▶ [SET EXERCISE] Write out the items below verbatim, starting with the first line and continuing through the line containing "Action: 456,770". Leave the pictures out of your answer.

Source records:
┄┄┄┄┄┄┄┄┄┄

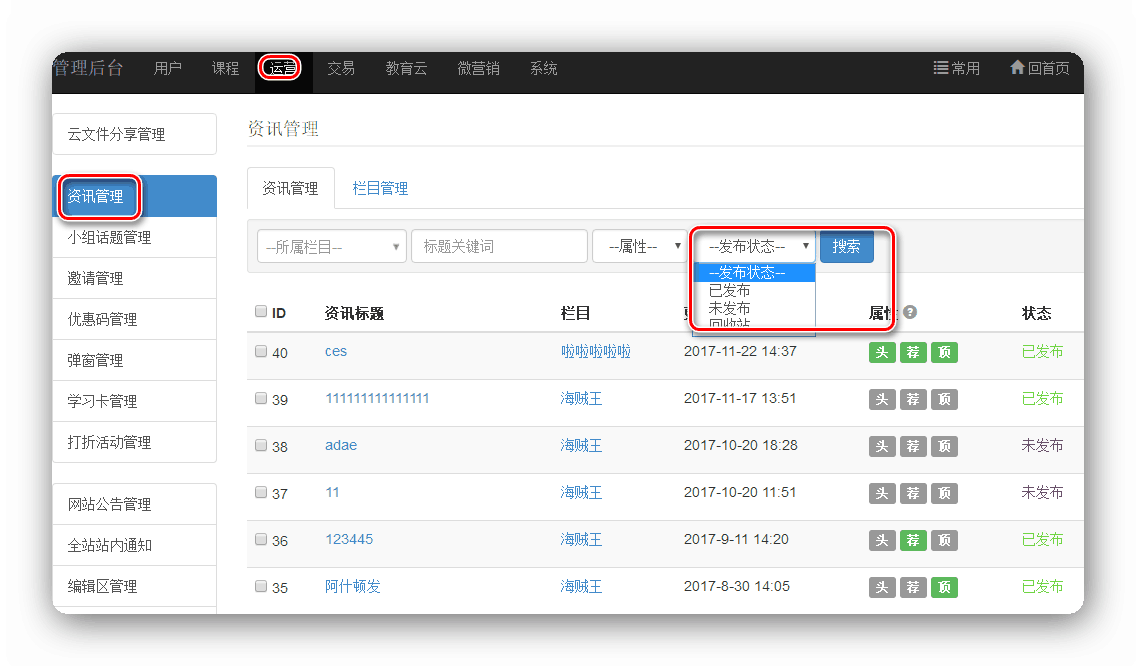Toggle the green 顶 badge for row 35
Screen dimensions: 1136x666
944,587
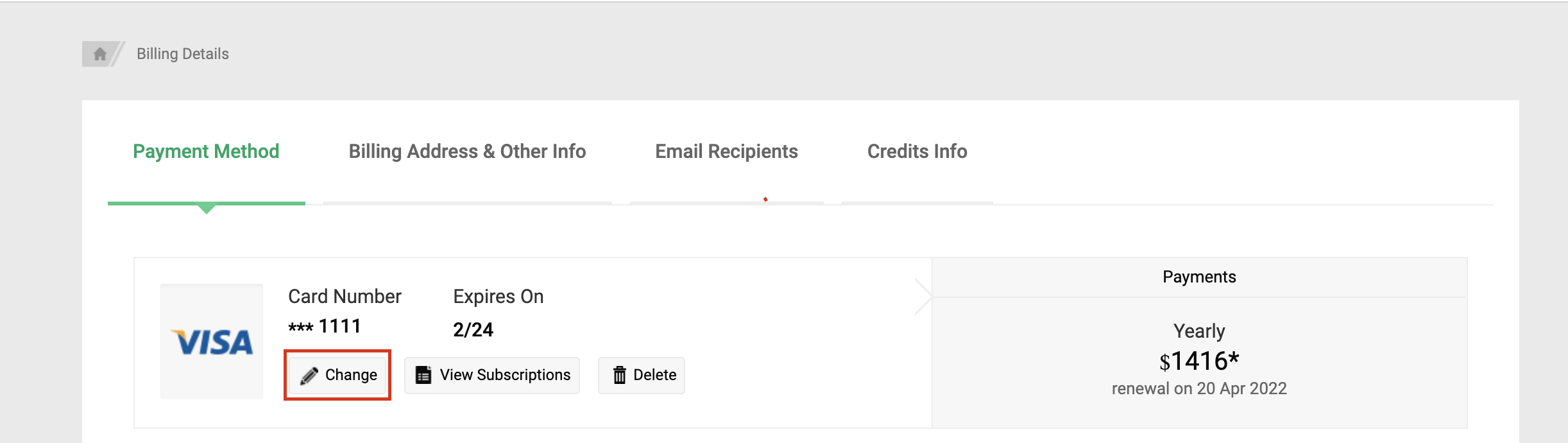Viewport: 1568px width, 443px height.
Task: Switch to Billing Address & Other Info tab
Action: coord(467,152)
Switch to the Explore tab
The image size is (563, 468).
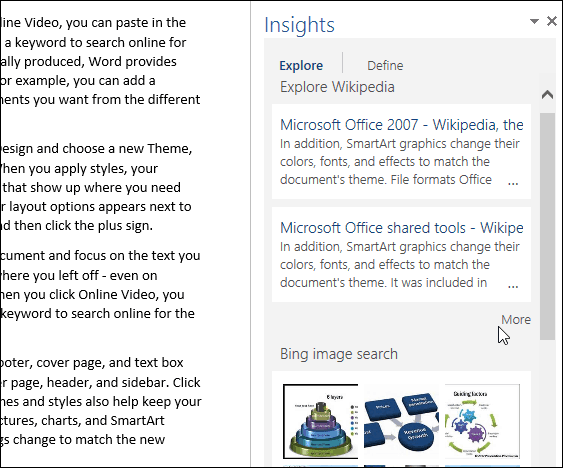tap(301, 65)
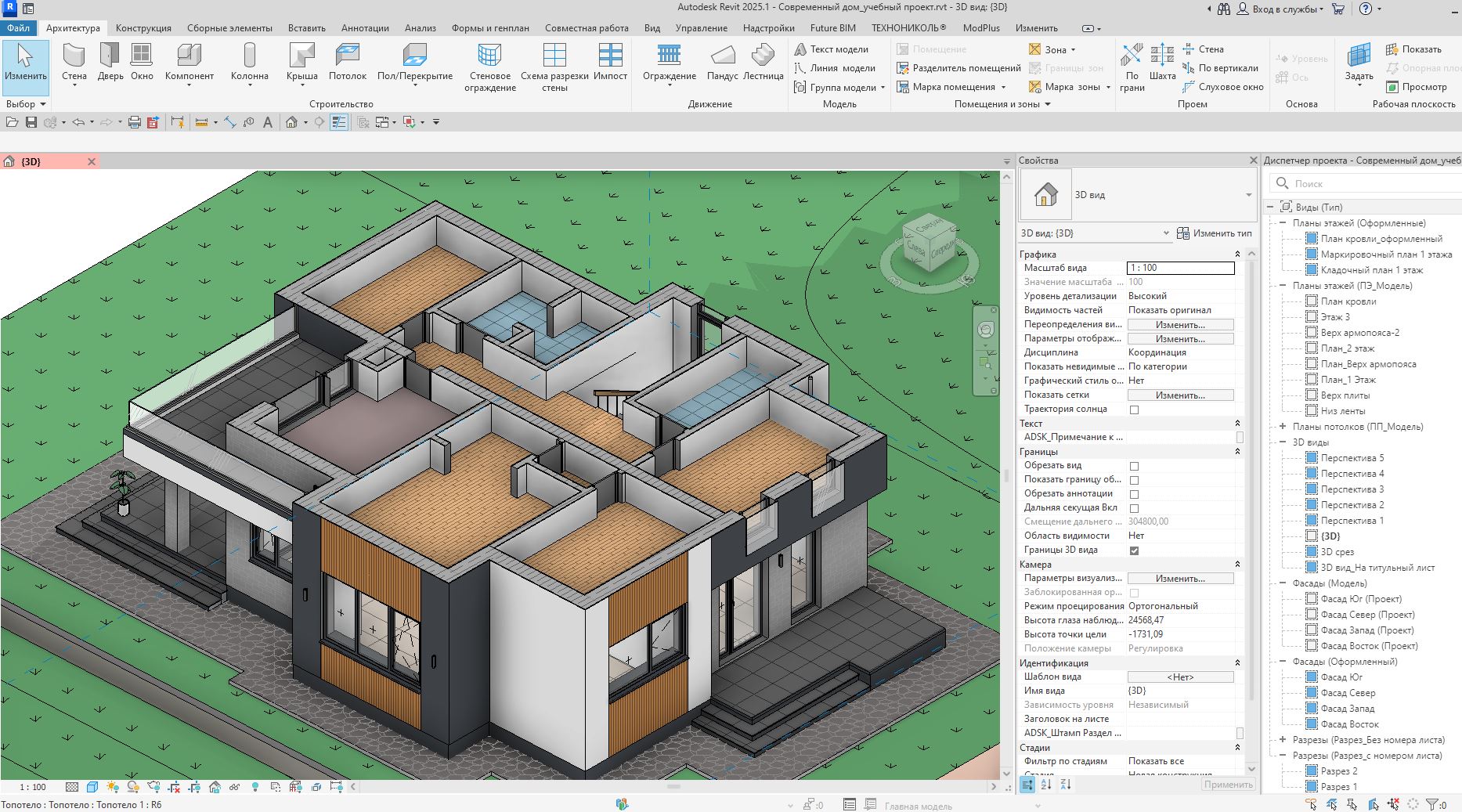Screen dimensions: 1462x812
Task: Expand the Планы потолков (ПП_Модель) node
Action: [1283, 427]
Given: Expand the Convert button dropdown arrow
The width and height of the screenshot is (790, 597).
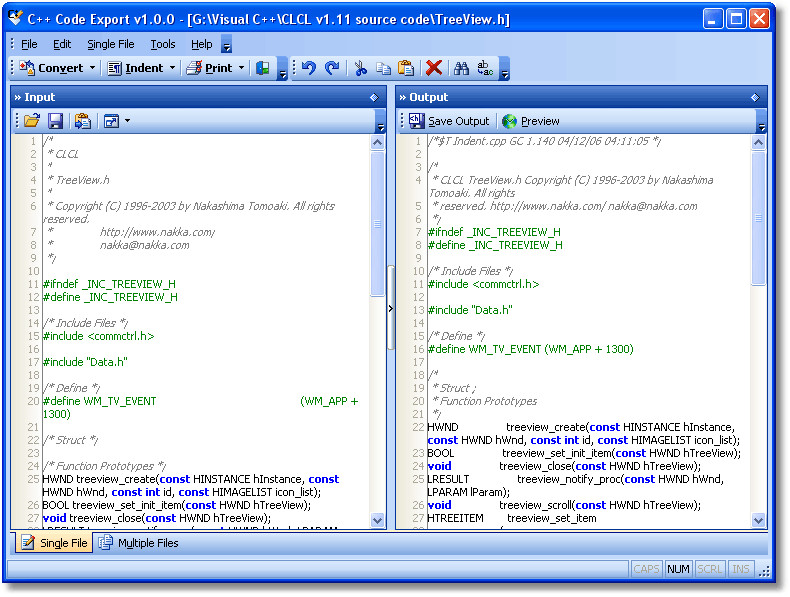Looking at the screenshot, I should (93, 68).
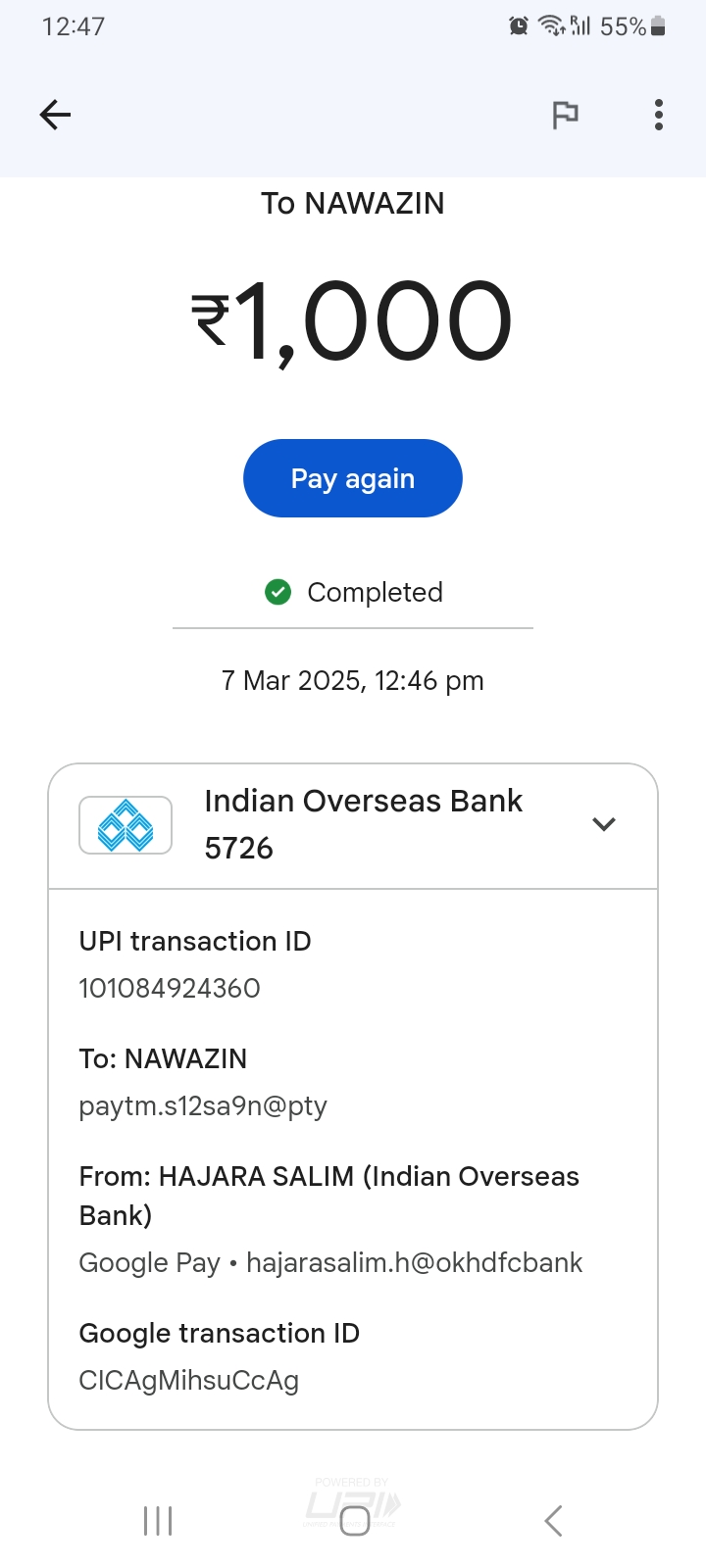Tap the battery icon in status bar
The image size is (706, 1568).
click(x=658, y=26)
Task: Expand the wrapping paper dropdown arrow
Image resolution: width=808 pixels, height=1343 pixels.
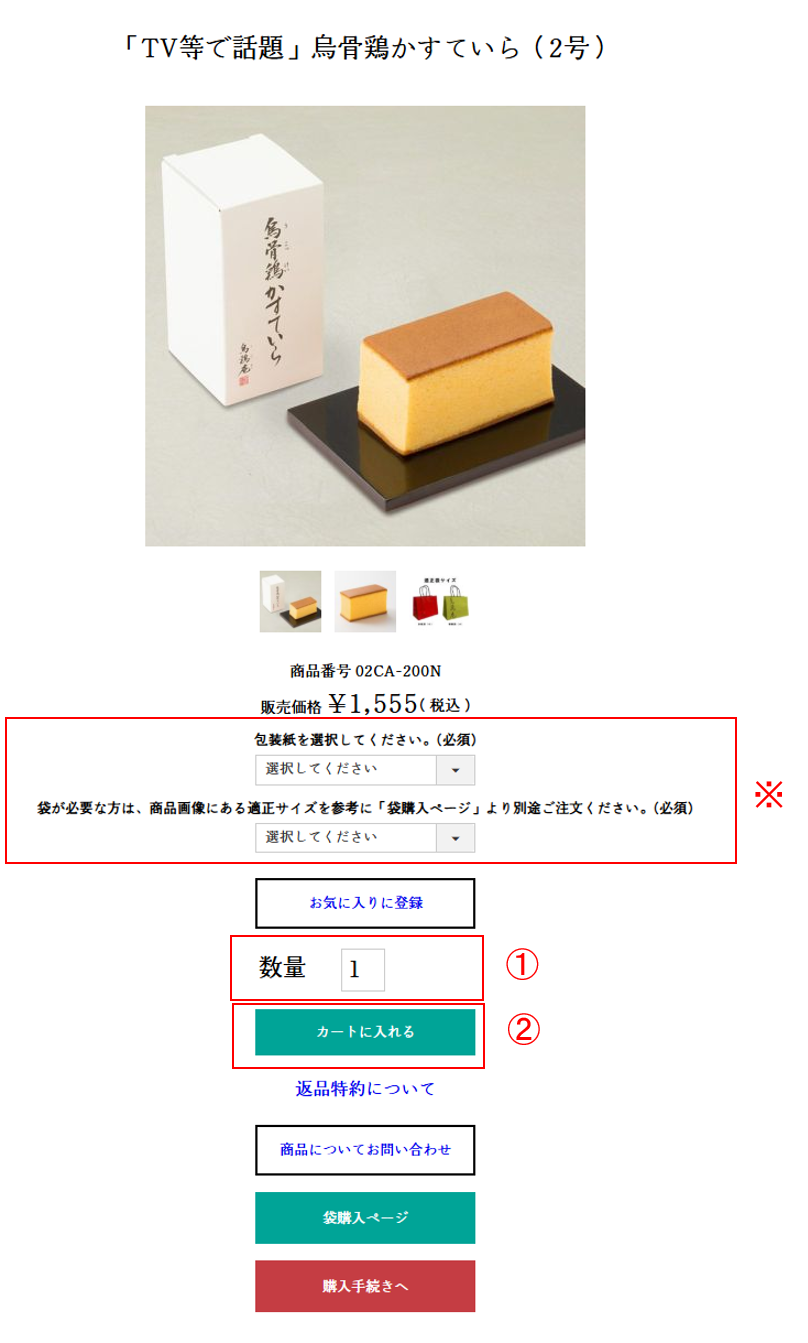Action: 456,770
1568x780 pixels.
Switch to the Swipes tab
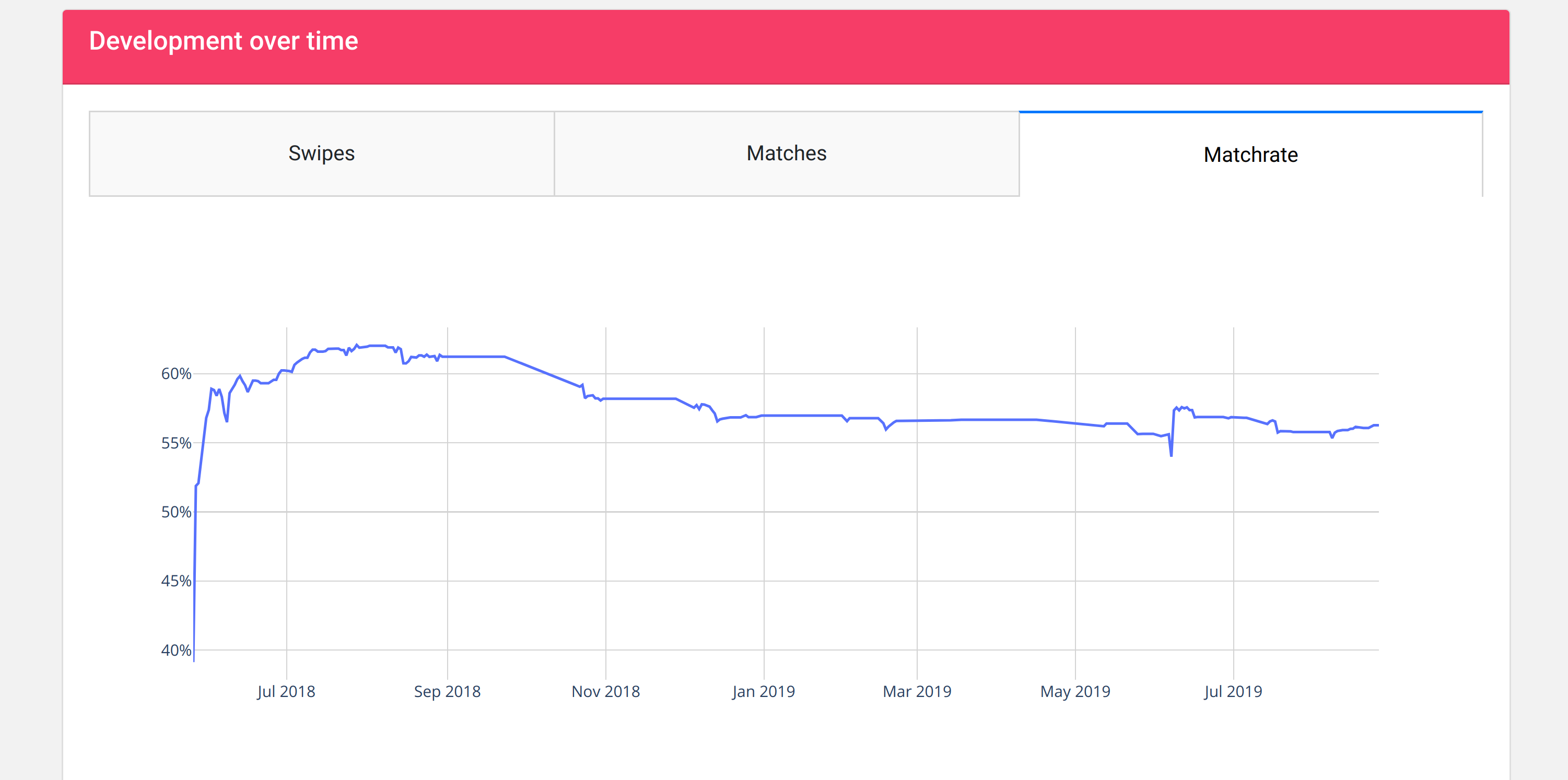pos(321,153)
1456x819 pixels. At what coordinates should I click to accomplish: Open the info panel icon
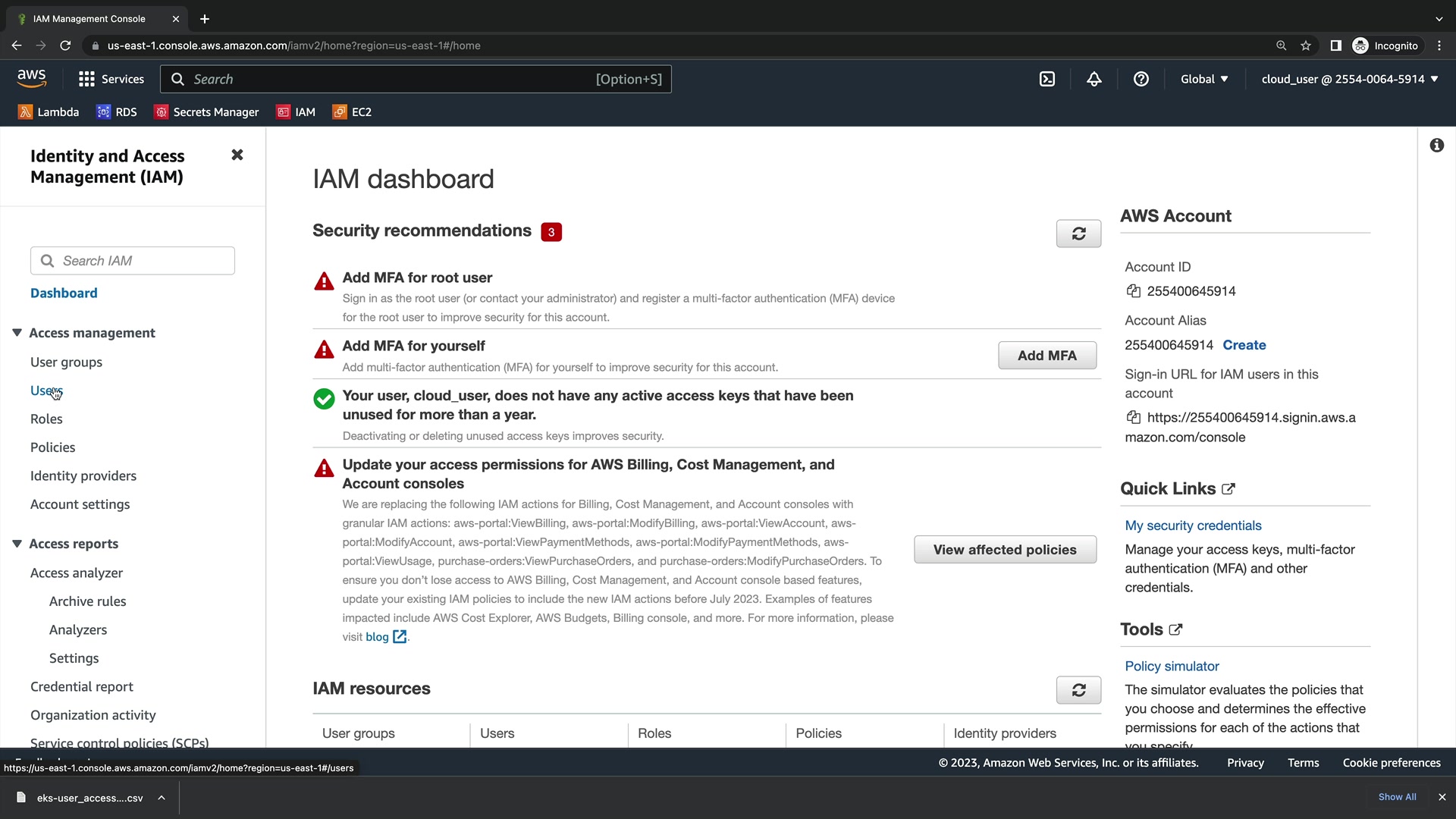click(x=1436, y=146)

┄┄┄┄┄┄┄┄┄┄

▶ [RESPONSE TO THIS EXERCISE]
Toggle the green 顶 badge for row 35
Screen dimensions: 1136x666
944,587
Viewport: 1568px width, 443px height.
Task: Switch to Billing Address & Other Info tab
Action: coord(467,152)
Switch to the Explore tab
The image size is (563, 468).
tap(301, 65)
Screen dimensions: 1462x812
Task: Expand the Планы потолков (ПП_Модель) node
Action: [1283, 427]
Given: Expand the Convert button dropdown arrow
The width and height of the screenshot is (790, 597).
Looking at the screenshot, I should (93, 68).
Tap the battery icon in status bar
The image size is (706, 1568).
click(x=658, y=26)
Task: Expand the wrapping paper dropdown arrow
Image resolution: width=808 pixels, height=1343 pixels.
Action: 456,770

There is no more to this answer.